Identity Crisis: The Secret World of Aliases

Every genre is haunted by ambiguous personalities, but in dance music it's become something of the norm. Even in the culture's mainstream, figureheads routinely keep their profiles low by donning disguises and secret pseudonyms. It's an ethos echoed in contemporary issues from state surveillance to identity theft, but the Information Age might prove too strong an adversary.

Unsurprisingly, reaching anonymous DJs and producers for comment isn't easy. Sebastian Kramer, however, is less protective of his decade-old Redshape persona than he once was, and his manager suggests we chat over cake and coffee. It sounds suspiciously civilised for a man rarely seen (or at least recognised) without his sinister red mask. When I somehow recognise him without it, I ask if interviewers usually anticipate meeting a complete freak.

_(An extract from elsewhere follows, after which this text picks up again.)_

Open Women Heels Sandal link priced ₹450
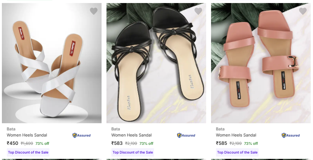Screen dimensions: 313x160 (27, 135)
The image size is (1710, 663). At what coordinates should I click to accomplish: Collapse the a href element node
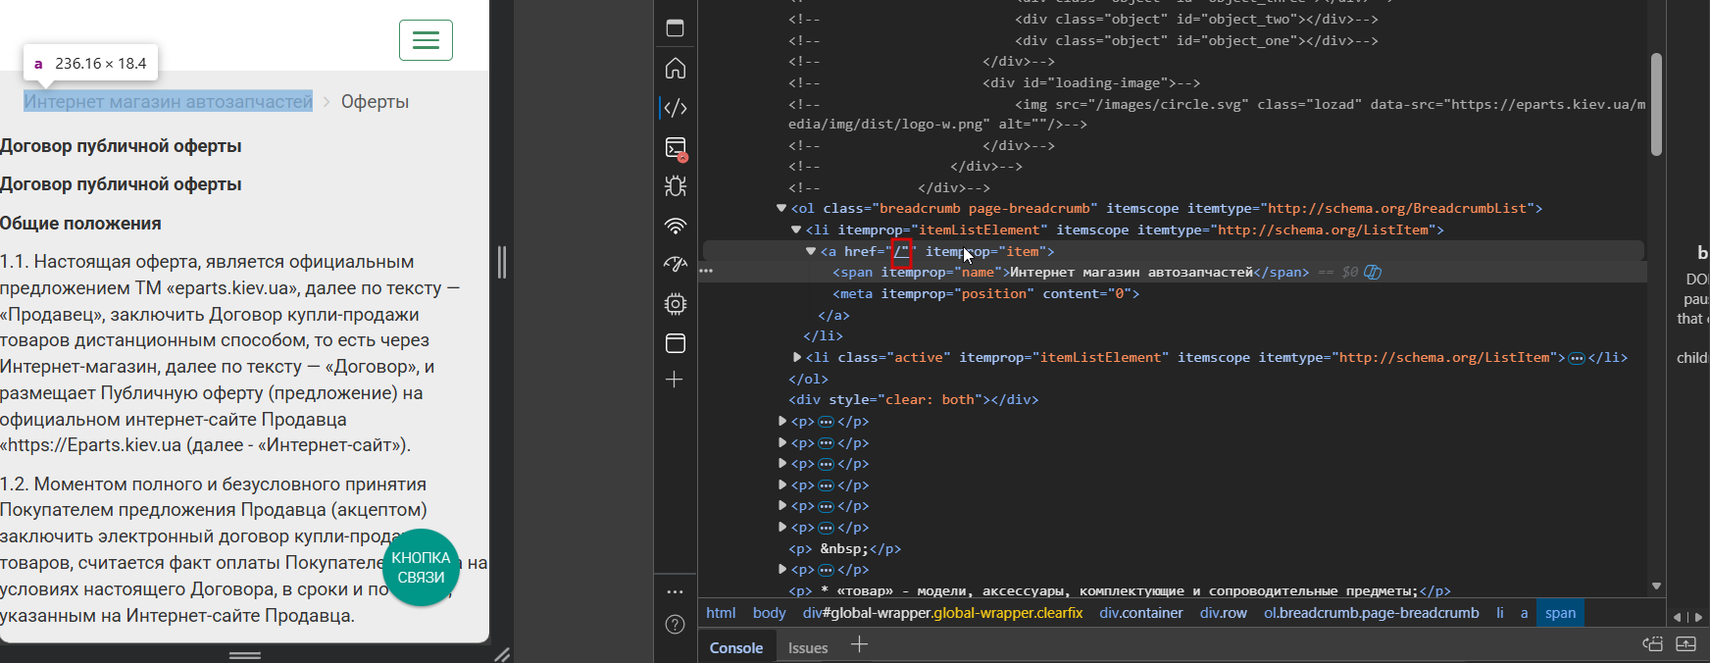click(811, 251)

“Did you?” he asks excitedly.

Only sort of. He comes across as humble and unpretentious in previous interviews, but a niggling apprehension proved hard for me to shake. The mask does scare people, I'm told. “Especially girls, to be honest.” We're not here to dwell on regrets though. I want to know whether the techno scene is relatively respectful of artist anonymity. He laughs – “Maybe for the first three years!” It's a view I suspect is widely shared.

Why hide?
Back in 2008, Untrue – the second album from ambient dubstep producer, Burial – was nominated for the prestigious Mercury Music Prize. The press ran into a slight problem though: nobody knew anything about him. The Sun's then showbiz editor, Gordon Smart, began a campaign to “out” him, claiming the mystery “threatened one of the biggest nights of the showbiz calender.” (Negligible, perhaps, compared with the threat to his column inches.) When Burial became the bookie's favourite to win, what else were the tabloid purveyors of anti-news to write about? The music?

"maintaining anonymity is the new fame"

The Will Bevan beans were eventually spilled, but Hyperdub (Burial's label) were quick to correct me when I got in touch. “Will wasn't really outed,” said label manager Marcus Scott, “he just doesn't want to be famous, that's all.” Indeed, The Independent had let his name slip earlier in the year while few were paying attention.

To headline an interview with SBTRKT, The Washington Post boldly stated in 2012 that “maintaining anonymity is the new fame,” later referring to it as an “implicit protest against our increasingly Facebookish society.” It's an interesting thought but somewhat simplistic. Among all of electronic music's hidden names and faces, the motivations for each are as varied as their fader-fondling fingerprints.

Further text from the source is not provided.